Holley Susan O, Cardoza Daniel, Matthews Thomas P, Tibatemwa Elisha E, Morales Hoil Rodrigo, Toriola Adetunji T, Gastounioti Aimilia
Onsite Women's Health, Nashville, TN 37203, United States.
Whiterabbit.ai, Redwood City, CA 94065, United States.
BJR Artif Intell. 2025 Mar 3;2(1):ubaf004. doi: 10.1093/bjrai/ubaf004. eCollection 2025 Jan.
To assess whether use of an artificial intelligence (AI) model for mammography could result in more longitudinally consistent breast density assessments compared with interpreting radiologists.
The AI model was evaluated retrospectively on a large mammography dataset including 50 sites across the United States from an outpatient radiology practice. Examinations were acquired on Hologic imaging systems between 2016 and 2021 and were interpreted by 39 radiologists (36% fellowship trained; years of experience: 2-37 years). Longitudinal patterns in 4-category breast density and binary breast density (non-dense vs. dense) were characterized for all women with at least 3 examinations (61 177 women; 214 158 examinations) as constant, descending, ascending, or bi-directional. Differences in longitudinal density patterns were assessed using paired proportion hypothesis testing.

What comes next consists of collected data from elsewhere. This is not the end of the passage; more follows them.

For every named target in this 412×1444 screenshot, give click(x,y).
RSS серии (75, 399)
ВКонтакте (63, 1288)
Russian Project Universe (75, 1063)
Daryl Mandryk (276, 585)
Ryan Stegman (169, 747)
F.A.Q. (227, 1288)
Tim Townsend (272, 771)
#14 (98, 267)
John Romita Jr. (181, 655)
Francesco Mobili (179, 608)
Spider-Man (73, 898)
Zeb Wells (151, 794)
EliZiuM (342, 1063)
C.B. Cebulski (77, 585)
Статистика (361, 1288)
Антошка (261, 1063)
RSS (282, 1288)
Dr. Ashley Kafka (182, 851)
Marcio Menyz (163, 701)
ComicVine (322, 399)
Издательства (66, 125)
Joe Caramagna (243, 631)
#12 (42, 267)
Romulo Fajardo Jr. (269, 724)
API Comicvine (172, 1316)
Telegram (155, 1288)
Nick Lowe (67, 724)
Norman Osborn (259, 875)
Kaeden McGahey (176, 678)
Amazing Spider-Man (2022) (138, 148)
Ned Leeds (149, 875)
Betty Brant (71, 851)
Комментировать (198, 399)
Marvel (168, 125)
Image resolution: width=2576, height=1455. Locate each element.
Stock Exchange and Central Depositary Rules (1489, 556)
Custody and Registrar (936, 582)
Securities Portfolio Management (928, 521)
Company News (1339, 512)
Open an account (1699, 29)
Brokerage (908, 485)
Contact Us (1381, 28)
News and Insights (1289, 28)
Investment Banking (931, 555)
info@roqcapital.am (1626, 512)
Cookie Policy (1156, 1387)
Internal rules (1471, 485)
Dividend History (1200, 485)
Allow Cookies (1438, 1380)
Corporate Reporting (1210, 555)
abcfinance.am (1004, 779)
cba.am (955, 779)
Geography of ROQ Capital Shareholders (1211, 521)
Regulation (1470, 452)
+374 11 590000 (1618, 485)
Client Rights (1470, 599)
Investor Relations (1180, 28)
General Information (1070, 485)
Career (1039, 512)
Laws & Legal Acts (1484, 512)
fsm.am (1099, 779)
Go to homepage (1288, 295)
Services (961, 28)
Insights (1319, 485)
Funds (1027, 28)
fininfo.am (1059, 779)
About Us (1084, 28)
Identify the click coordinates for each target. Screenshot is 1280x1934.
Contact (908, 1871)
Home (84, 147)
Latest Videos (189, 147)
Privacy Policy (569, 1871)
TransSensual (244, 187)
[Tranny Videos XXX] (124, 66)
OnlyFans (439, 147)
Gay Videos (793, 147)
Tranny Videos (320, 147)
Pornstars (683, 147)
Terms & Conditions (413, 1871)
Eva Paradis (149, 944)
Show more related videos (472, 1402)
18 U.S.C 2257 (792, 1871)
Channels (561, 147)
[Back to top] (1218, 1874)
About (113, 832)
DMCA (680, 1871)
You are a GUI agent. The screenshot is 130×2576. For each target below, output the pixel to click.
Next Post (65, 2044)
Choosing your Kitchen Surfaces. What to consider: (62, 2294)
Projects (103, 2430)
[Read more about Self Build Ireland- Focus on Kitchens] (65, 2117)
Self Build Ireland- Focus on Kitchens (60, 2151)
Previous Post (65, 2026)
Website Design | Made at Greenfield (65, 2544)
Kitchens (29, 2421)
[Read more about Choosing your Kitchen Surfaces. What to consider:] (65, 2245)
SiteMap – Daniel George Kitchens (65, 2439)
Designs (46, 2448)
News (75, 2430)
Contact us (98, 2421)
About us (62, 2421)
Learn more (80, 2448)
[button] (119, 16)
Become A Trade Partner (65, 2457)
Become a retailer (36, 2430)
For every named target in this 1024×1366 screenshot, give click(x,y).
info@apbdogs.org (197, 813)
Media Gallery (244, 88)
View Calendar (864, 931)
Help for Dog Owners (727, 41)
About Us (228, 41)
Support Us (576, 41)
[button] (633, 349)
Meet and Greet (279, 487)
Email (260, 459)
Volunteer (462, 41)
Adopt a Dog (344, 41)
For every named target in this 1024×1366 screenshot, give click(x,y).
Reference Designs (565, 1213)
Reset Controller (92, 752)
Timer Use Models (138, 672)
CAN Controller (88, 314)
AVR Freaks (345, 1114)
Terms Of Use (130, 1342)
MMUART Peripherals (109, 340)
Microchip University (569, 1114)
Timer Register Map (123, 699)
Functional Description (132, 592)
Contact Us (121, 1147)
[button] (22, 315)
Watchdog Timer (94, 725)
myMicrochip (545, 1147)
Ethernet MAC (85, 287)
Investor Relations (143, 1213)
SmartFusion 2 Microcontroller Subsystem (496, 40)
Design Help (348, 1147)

The AI model produced more constant ( < .001) and fewer bi-directional ( < .001) longitudinal density patterns compared to radiologists (AI: constant 81.0%, bi-directional 4.9%; radiologists: constant 56.8%, bi-directional 15.3%). The AI density model also produced more constant ( < .001) and fewer bi-directional ( < .001) longitudinal patterns for binary breast density. These findings held in various subset analyses, which minimize (1) change in breast density (post-menopausal women, women with stable image-based BMI), (2) inter-observer variability (same radiologist), and (3) variability by radiologist's training level (fellowship-trained radiologists).
AI produces more longitudinally consistent breast density assessments compared with interpreting radiologists.
Our results extend the advantages of AI in breast density evaluation beyond automation and reproducibility, showing a potential path to improved longitudinal consistency and more consistent downstream care for screened women.
评估与放射科医生解读相比,使用人工智能(AI)模型进行乳房X光检查是否能带来更具纵向一致性的乳房密度评估。
在一个大型乳房X光检查数据集上对AI模型进行回顾性评估,该数据集来自美国各地50个站点的门诊放射科实践。检查于2016年至2021年期间在Hologic成像系统上进行,由39名放射科医生进行解读(36%接受过专科培训;经验年限:2 - 37年)。对所有至少进行过3次检查的女性(61177名女性;214158次检查)的4类乳房密度和二元乳房密度(非致密型与致密型)的纵向模式进行特征描述,分为恒定、下降、上升或双向。使用配对比例假设检验评估纵向密度模式的差异。
与放射科医生相比,AI模型产生的纵向密度模式更恒定(<0.001)且双向模式更少(<0.001)(AI:恒定81.0%,双向4.9%;放射科医生:恒定56.8%,双向15.3%)。AI密度模型在二元乳房密度方面也产生了更恒定(<0.001)且双向模式更少(<0.001)的纵向模式。这些发现在各种亚组分析中均成立,这些分析最小化了(1)乳房密度变化(绝经后女性、基于图像的BMI稳定的女性),(2)观察者间变异性(同一名放射科医生),以及(3)放射科医生培训水平的变异性(接受过专科培训的放射科医生)。
与放射科医生解读相比,AI能产生更具纵向一致性的乳房密度评估。
我们的结果将AI在乳房密度评估中的优势扩展到自动化和可重复性之外,显示出一条改善纵向一致性以及为筛查女性提供更一致的下游护理的潜在途径。